Tian Zhang: Yeah. You're taking me back to the days when we were looking at AR mutations for enza resistance, for example. And so it would be great if something new worked for those patients.
Evan Yu: Yeah. And there are specific assays for that. I mean, I think you're alluding to things like the splice variants, AR splice variants. And there's protein-based assays. There's also PCR-based assays, where you just drop in a couple primers and seeing from there. But it'll be interesting. I guess one could say is do you need a specific companion diagnostic for this, or are your overall generalized ctDNA next-generation sequencing panels going to be adequate? And I think since there's other things to look for, the latter's going to be the way to go.

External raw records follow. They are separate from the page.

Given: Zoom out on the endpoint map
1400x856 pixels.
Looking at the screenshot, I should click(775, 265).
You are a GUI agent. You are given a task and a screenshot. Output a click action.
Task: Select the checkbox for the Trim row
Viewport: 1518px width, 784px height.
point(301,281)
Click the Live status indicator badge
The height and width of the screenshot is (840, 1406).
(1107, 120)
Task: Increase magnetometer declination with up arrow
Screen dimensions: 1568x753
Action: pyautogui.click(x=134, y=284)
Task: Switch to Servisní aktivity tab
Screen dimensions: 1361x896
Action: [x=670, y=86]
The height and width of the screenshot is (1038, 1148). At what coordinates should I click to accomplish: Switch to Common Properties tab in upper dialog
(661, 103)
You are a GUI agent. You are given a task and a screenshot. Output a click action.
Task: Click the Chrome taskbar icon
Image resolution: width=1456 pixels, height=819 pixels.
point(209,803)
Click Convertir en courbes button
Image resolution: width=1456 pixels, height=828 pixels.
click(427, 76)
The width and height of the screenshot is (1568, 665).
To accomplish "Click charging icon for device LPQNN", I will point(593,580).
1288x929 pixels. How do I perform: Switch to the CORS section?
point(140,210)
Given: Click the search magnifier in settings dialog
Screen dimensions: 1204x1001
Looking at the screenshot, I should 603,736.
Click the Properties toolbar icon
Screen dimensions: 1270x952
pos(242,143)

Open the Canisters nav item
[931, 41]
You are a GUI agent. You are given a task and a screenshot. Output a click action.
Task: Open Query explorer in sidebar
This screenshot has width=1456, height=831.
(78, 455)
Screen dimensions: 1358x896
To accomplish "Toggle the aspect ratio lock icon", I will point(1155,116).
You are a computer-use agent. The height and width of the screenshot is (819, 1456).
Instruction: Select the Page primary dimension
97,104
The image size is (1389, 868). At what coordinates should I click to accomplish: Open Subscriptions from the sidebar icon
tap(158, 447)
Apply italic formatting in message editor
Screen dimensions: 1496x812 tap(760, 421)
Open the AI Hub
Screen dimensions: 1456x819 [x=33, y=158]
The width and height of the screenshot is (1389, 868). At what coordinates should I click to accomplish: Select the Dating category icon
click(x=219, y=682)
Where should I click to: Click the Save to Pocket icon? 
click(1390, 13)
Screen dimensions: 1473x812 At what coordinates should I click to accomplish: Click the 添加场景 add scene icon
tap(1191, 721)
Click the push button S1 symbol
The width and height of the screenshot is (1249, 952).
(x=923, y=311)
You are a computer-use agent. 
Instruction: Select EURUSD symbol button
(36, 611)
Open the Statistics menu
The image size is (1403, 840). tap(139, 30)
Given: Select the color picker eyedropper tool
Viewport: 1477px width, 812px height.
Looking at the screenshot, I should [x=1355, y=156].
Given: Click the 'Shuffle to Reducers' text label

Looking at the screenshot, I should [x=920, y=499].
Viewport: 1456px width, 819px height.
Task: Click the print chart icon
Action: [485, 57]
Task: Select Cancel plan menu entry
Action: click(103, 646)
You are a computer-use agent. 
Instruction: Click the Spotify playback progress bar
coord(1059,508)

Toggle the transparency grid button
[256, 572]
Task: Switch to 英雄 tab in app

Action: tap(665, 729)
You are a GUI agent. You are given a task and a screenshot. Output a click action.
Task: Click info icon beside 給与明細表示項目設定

Tian Zhang: Yeah, that's great. It is a trial in progress. So tell us, if a colleague around the country or the world is looking for the trial for one of their patients, which big centers are open and accruing?
Evan Yu: Yeah, it's an international study, so it's open in multiple places in the United States, it's open in Canada, Brazil, Chile, multiple places in South America, and also in Asia. It's open in multiple centers in China as well. In the United States, on the West Coast where I come from, obviously we have it open in Seattle, but in California, I think it's available at Stanford. It's at Southern California, Kaiser California in the Northeast. It's available at Yale in the Midwest. I think University of Chicago has it open. Miami has it open in the Southeast. So there are places. I think the bases are pretty well covered throughout the United States, there.
Tian Zhang: Awesome. It sounds like it's actively enrolling and hopefully will accrue soon so we get some answers.
Evan Yu: Yeah. Yeah, absolutely.
Tian Zhang: Well, congrats on presenting it here at GU ASCO. Thanks for joining me.
Evan Yu: Yeah. Thanks for having me. All right. Have a great day.